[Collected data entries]
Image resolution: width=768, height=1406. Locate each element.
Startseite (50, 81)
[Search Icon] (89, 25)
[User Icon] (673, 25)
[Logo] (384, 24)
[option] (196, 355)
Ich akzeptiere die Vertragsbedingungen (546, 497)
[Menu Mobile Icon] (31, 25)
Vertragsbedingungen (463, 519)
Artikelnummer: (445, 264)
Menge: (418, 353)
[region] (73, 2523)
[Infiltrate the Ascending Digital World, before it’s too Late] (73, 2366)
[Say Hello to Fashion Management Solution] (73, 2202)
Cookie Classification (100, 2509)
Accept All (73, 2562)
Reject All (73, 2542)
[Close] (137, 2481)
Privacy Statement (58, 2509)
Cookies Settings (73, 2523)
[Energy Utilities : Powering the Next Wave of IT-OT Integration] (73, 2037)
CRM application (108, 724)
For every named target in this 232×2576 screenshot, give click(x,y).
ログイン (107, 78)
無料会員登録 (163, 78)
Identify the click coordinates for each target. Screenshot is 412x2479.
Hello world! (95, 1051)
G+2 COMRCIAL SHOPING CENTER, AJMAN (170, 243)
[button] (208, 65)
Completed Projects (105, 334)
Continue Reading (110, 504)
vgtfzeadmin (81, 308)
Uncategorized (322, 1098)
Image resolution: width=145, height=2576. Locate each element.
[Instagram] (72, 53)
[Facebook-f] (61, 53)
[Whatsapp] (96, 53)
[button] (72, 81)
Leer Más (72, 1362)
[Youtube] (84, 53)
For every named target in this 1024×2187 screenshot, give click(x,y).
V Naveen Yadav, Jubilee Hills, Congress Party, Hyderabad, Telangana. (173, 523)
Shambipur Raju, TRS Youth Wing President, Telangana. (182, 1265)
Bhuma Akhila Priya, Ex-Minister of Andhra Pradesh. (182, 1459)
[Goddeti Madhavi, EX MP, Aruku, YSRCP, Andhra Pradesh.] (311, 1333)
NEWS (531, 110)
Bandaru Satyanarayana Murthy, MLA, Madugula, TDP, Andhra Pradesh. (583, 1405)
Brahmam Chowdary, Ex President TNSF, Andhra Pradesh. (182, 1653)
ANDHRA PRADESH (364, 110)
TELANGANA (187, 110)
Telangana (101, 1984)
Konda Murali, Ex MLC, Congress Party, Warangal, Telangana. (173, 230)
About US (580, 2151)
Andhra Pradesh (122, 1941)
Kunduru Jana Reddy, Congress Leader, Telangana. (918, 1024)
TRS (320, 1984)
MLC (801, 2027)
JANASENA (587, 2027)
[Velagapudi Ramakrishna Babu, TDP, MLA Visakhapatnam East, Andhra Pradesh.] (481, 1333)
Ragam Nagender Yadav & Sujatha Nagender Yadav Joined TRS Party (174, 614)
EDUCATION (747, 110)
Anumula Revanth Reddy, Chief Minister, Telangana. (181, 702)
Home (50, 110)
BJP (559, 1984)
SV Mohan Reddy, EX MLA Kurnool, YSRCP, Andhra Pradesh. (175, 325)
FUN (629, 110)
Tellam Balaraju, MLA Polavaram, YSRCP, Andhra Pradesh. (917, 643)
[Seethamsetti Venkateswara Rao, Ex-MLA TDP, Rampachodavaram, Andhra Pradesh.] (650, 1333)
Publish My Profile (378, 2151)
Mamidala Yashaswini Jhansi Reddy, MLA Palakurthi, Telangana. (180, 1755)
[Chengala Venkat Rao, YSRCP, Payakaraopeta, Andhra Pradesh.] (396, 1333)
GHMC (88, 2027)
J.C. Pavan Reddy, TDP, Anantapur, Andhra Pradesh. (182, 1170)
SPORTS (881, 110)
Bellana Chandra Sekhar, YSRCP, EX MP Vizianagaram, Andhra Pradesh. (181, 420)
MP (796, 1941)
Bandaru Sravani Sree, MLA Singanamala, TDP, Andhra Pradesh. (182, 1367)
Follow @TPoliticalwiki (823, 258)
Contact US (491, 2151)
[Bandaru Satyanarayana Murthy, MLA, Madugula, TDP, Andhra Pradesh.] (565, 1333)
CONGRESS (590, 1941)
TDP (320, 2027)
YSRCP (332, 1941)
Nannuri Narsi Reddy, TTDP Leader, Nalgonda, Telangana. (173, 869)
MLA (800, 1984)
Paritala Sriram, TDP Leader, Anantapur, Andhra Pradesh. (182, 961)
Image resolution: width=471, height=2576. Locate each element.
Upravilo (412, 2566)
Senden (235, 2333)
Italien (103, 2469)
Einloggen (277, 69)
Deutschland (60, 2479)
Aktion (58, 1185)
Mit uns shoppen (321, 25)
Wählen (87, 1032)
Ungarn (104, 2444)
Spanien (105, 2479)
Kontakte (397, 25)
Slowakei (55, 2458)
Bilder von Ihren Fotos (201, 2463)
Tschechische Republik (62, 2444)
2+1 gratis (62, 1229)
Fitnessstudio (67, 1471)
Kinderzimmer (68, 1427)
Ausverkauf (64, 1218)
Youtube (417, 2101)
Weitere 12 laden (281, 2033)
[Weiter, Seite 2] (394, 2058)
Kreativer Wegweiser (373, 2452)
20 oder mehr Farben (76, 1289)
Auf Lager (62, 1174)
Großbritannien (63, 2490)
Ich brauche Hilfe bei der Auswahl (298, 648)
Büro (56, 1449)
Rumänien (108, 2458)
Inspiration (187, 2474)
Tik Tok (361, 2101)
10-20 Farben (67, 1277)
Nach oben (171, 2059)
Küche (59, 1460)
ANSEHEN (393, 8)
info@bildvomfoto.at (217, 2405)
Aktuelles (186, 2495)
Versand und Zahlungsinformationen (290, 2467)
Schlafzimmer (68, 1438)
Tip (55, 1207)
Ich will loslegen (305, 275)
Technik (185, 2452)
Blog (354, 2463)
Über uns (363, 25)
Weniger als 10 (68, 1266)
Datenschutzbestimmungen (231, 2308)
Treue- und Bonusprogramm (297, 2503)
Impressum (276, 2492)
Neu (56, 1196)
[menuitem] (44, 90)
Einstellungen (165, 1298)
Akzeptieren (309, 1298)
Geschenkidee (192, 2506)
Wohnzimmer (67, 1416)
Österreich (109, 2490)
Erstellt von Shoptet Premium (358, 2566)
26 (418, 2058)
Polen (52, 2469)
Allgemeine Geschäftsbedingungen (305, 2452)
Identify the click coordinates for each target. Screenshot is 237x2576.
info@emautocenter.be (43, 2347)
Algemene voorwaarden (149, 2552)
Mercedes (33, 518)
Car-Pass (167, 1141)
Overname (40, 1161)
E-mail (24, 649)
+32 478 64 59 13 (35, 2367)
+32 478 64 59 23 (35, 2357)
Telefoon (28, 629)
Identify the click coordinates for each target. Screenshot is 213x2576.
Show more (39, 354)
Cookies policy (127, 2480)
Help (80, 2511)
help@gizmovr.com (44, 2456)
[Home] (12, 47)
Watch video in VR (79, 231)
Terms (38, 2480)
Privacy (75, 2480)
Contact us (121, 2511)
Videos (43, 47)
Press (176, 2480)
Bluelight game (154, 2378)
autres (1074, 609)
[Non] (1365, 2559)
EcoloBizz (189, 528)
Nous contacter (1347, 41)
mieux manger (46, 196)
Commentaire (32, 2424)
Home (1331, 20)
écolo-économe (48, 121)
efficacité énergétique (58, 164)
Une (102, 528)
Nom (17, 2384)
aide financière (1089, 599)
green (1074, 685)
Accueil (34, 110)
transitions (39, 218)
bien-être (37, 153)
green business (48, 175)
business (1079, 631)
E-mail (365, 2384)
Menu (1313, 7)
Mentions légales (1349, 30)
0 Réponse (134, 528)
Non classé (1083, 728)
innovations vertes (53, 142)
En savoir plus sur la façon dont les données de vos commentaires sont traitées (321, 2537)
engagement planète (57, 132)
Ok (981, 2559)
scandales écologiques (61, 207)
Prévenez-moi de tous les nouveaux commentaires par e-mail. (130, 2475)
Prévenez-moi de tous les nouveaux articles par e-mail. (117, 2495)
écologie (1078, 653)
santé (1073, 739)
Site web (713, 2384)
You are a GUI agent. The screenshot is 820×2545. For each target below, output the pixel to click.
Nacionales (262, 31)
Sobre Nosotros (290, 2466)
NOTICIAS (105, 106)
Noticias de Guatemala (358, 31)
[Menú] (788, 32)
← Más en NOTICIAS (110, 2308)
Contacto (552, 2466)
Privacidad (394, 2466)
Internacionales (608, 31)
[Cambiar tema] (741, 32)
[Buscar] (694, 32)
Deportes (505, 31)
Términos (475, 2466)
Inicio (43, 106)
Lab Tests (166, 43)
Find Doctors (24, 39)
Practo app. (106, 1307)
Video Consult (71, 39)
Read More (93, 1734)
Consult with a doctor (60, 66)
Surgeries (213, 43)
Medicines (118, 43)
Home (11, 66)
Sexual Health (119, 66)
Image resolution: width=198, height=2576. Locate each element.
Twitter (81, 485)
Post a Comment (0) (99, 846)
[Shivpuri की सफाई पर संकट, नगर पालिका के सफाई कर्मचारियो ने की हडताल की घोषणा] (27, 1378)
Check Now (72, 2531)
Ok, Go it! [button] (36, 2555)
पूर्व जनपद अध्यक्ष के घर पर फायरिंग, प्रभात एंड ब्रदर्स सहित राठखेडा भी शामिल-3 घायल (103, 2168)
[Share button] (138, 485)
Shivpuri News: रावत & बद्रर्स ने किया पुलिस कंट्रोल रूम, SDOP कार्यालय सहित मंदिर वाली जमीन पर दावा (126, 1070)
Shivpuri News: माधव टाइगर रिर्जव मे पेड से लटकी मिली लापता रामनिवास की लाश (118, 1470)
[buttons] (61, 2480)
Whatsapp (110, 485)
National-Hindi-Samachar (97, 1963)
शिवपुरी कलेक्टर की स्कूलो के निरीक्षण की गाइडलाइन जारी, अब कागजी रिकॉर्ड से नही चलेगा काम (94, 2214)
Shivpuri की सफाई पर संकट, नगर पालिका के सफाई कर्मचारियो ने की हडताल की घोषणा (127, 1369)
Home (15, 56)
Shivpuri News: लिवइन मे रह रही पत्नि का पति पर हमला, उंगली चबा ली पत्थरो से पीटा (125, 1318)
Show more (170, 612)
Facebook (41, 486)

◆ **Problem statement**: Look above for the line that contains "Twitter (81, 485)". Starting there, transcribe every line exactly until you have copied the line that contains "पूर्व जनपद अध्यक्ष".

◆ **Answer to this task**:
Twitter (81, 485)
Post a Comment (0) (99, 846)
[Shivpuri की सफाई पर संकट, नगर पालिका के सफाई कर्मचारियो ने की हडताल की घोषणा] (27, 1378)
Check Now (72, 2531)
Ok, Go it! [button] (36, 2555)
पूर्व जनपद अध्यक्ष के घर पर फायरिंग, प्रभात एंड ब्रदर्स सहित राठखेडा भी शामिल-3 घायल (103, 2168)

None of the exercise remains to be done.